─── PASSAGE ───

Thirdly, it would be the Commission across the table from us, because what we would be negotiating—if, under Article 50, the withdrawal clause of the treaty, we were negotiating our withdrawal—would be a treaty not between us and the other member states but between us and the EU. The Commission would, I think—it has always said so—attach particular importance to retaining the EU’s decision-taking autonomy, if only to prevent Norway and all the other neighbours, all unhappy with their present, subordinate status, seeking to secure the seat at the table which we would be seeking.
Fourthly, the procedures under Article 50, paragraph 2, become highly relevant. The Commission would need to secure a qualified majority in the Council for any deal that it struck with us. We of course would have no vote. It would also need the approval of the European Parliament and the Commission would be operating on the basis of guidelines laid down by the European Council, which would operate by unanimity. Yes, we would have friends and advocates, and yes, there would be bits of German industry that in practice would be lobbying on our side in this debate, but everyone would have to be on board, and unanimity in the European Council is what we would need to secure. That is why my amendment asks the Government to report to the electorate before the referendum, not just on what form of relationship they would envisage between us if we left, and the EU that we had left, but on its acceptability to every remaining member state. I beg to move.
My Lords, I very much support the amendment in the name of the noble Lord, Lord Kerr. It is important that we think about the implications for the UK of its relations with the EU, should there be a vote to leave it. Before dinner, we heard of concerns about fear and claims that the pro-Europeans wanted to talk about withdrawal and its dangers only because we wanted to whip up fear. There is a danger that comes from Eurosceptics such as Dan Hannan, who says, “You pro-Europeans invent things. We don’t want to be Norway”. That is certainly something that was suggested in your Lordships’ House at Second Reading. The noble Lord, Lord Stoddart of Swindon, has already suggested today that the UK does not want to have a Norwegian model or a Swiss model; it would like its own model. In order for the citizens of the UK, and anyone else who may be enfranchised in the forthcoming referendum, to understand the implications of what they are doing in the vote, it is important that they have an understanding, and that the Government make clear, what the implications of leaving would be for our relationship with the EU.
The noble Lord, Lord Hamilton, intervened earlier on my noble friend Lord Wallace of Saltaire to ask whether arrangements could not just carry on as they are if the UK were to leave the EU. That strikes me as a very strange sort of club. If you say to your golf club, “I’m not going to pay my dues any more; I no longer want to be a member of this club”, it is not going to say, “That’s fine, you can come and play golf again on Sunday”.
We were actually talking about the arrest warrant and the legal arrangements that we have. There seems to be no reason why those should not be negotiated to continue as they were before.
I thank the noble Lord for his comment. It would indeed be perfectly possible to negotiate a whole range of things associated with access to the internal market, the European arrest warrant and many other aspects of the relationship that the UK currently has with our European partners. However, we would need to consider, and the Government would need to be able to explain, in what areas they would envisage having relationships with the EU.

─── RAW RECORDS ───

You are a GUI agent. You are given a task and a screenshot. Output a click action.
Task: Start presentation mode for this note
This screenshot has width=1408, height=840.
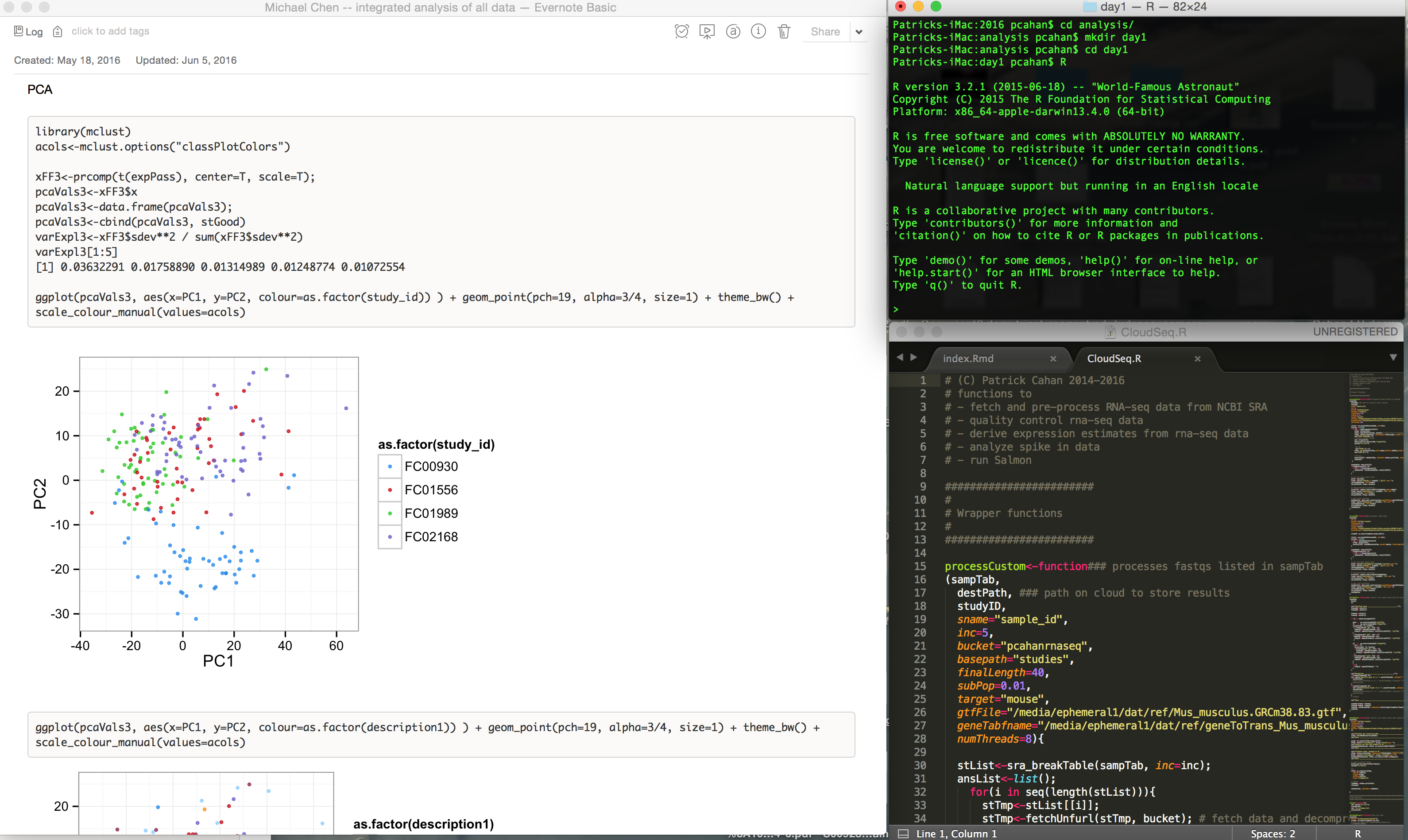[707, 32]
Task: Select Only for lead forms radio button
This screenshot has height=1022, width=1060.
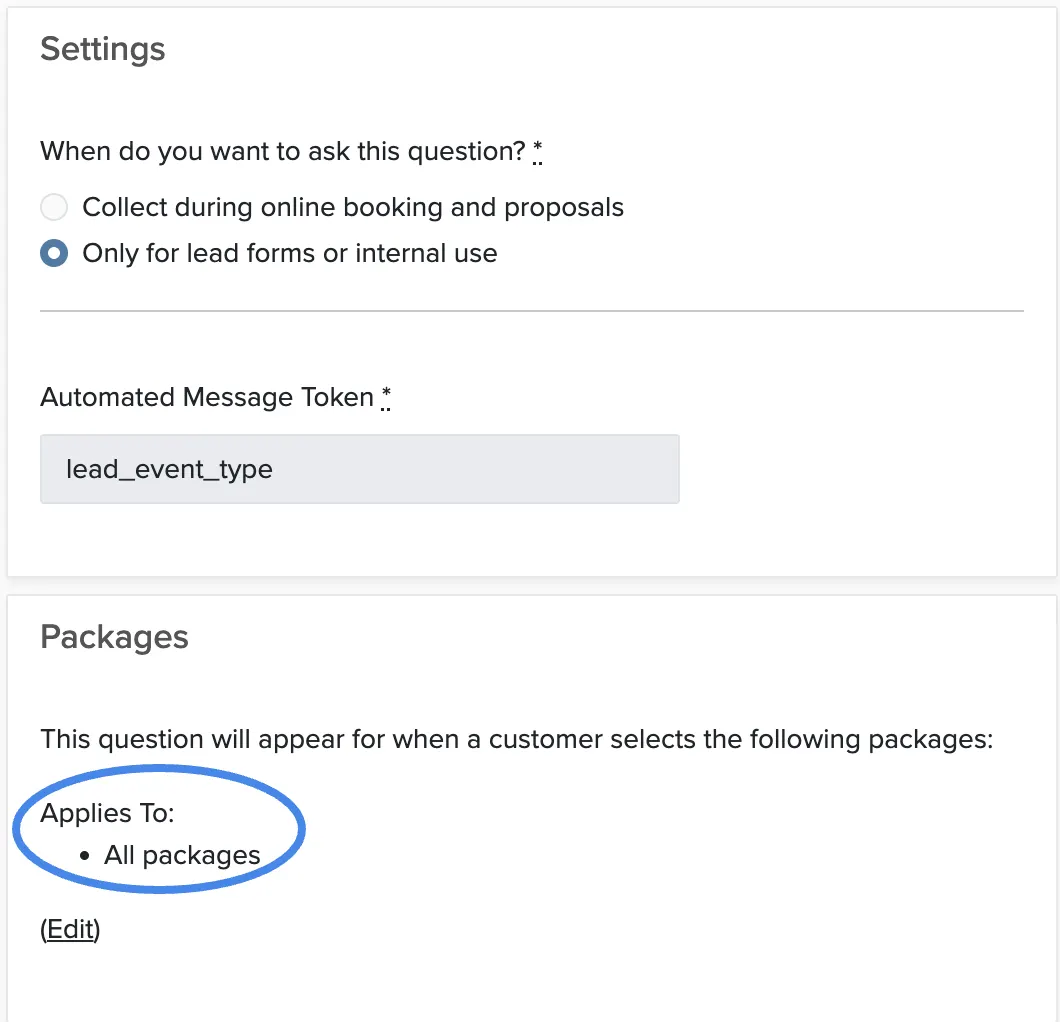Action: pyautogui.click(x=54, y=253)
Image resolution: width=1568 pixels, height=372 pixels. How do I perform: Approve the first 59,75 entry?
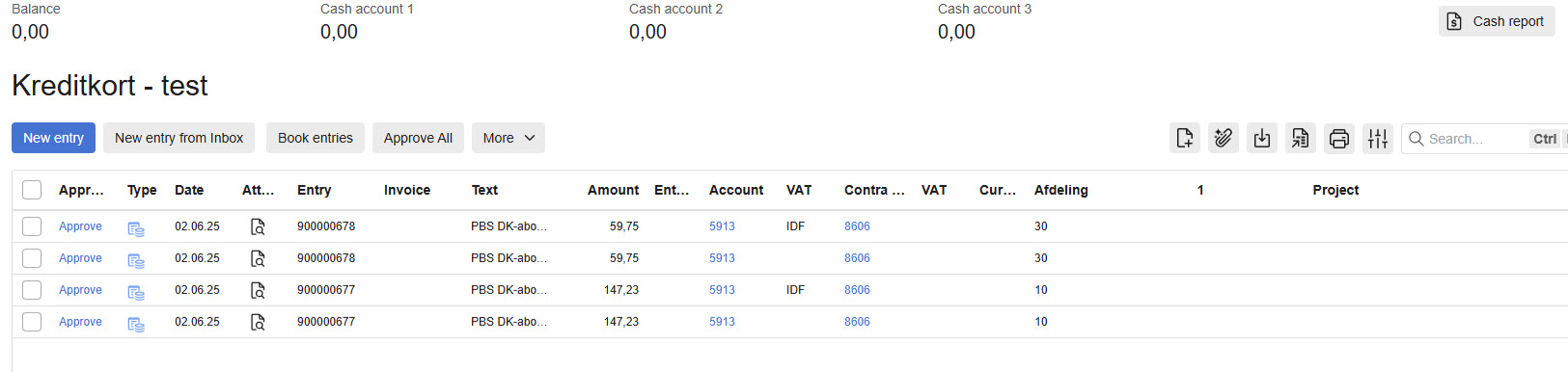(x=80, y=226)
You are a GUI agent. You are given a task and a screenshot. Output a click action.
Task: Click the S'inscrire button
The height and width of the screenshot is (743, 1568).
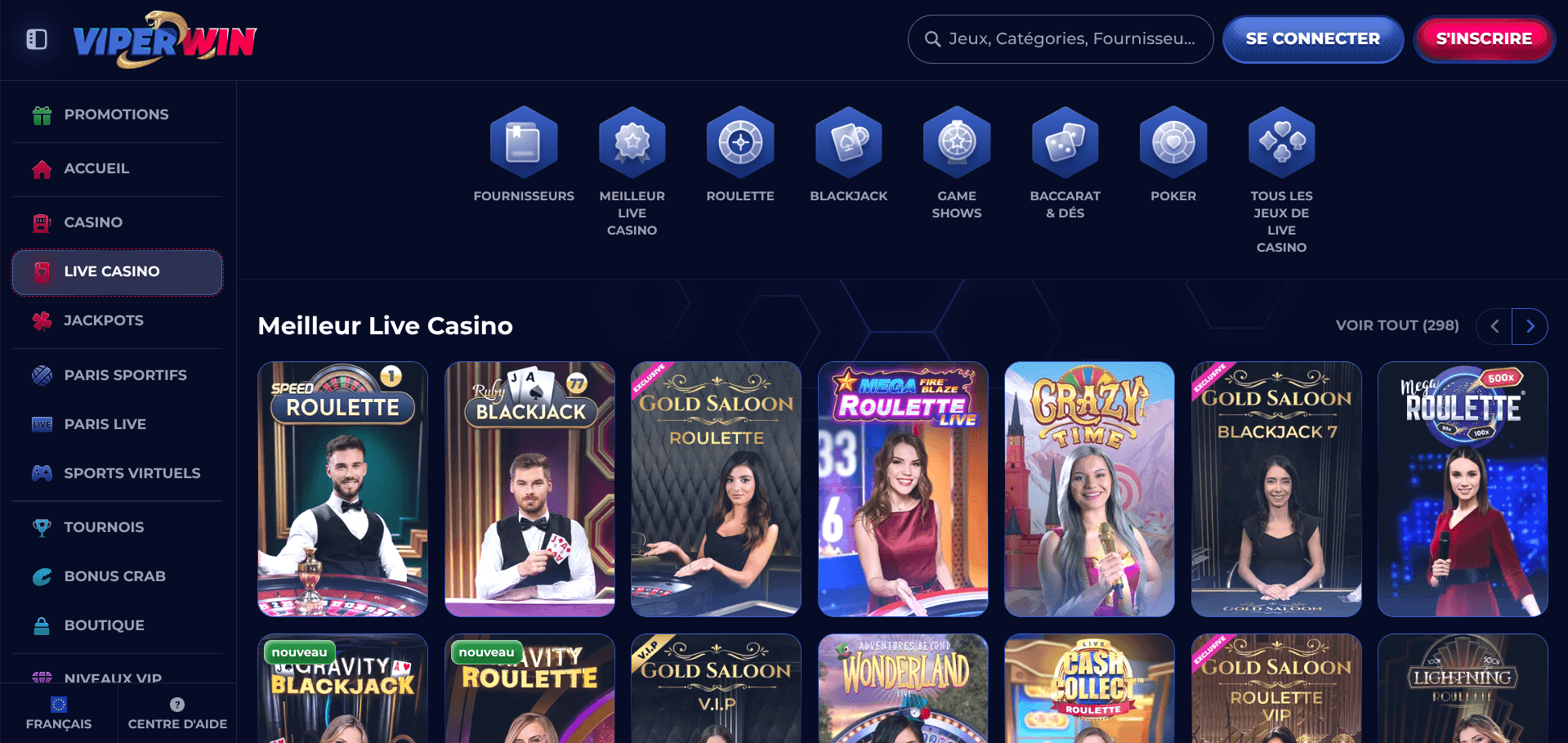[x=1484, y=39]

───

[AIM] Could you write the next part of the Lords debate on leaving the EU above, picking up right after its last sentence?

[ANSWER]
The idea that things could just carry on as before, as was suggested in a previous group of amendments, is rather complacent. Legislation that the UK has on its statute books would certainly persist, and on day one it might look very similar, but with regard to access to markets there is no reason whatever to assume that the EU 27—particularly acting by unanimity on Article 50, which the noble Lord, Lord Kerr, has just referred to—would simply say, “The United Kingdom is so important to us that we will give it free access to our markets”. There would have to be negotiations, and there is no reason to assume that our current colleagues in the EU would open up the markets without extracting some sort of quid pro quo with some sort of agreement. I know it is not palatable to everyone to hear yet again about the European Economic Area, but looking at those relationships reveals that the member states of the EEA have effectively signed up to a huge amount of the EU’s acquis but without a seat at the table. They have to accept what the EU agrees.
The United Kingdom may be out-voted while we are a member of the European Union but if we play our cards right as a member we can negotiate, we can work with partners and we can amend legislation. On the outside we would be policy-takers and we would be doing what the European Union asked us to do. If we felt it was in our interests we might sign up to it but the costs are likely to be significant. If we engaged in a relationship that looked like a Norwegian model, we would end up paying into the Union budget, taking policy and having even less influence than now.
Noble Lords may say that I say that only because I want Britain to remain in. I am simply suggesting that it is important for citizens of the United Kingdom to understand the implications and that the Government should make clear what the implications of leaving would be and how they envisage the relationship of the United Kingdom with the rest of the European Union.
On Amendment 32A, could the Minister bring back to the Committee some thoughts on how the Government envisage the relationship with the Republic of Ireland if there were a vote to leave the European Union? That relationship is sui generis. The relationship between the Republic and Northern Ireland and the fact that there is currently no land border would be fundamentally changed. Withdrawal has implications for the United Kingdom and this one particular close neighbour in the European Union. I ask the Government to look again at that relationship.
My Lords, Amendment 26, in my name, is of similar import to the amendment of the noble Lord, Lord Kerr. Mine, of course, is a political adviser’s amendment. It is sloppily drafted and not the expert amendment that you would expect of a senior Eurocrat; therefore, I am happy not to move my amendment in favour of that moved by the noble Lord. In my view if we wanted to educate the public about alternatives to EU membership we could do a lot worse than to ask the Government to send a printed copy, suitably amended, of the speech by the noble Lord, Lord Kerr, to every household in the country—I thought it was brilliantly argued. We are going to hear a lot of these arguments in the coming year, and I shall not reiterate them now.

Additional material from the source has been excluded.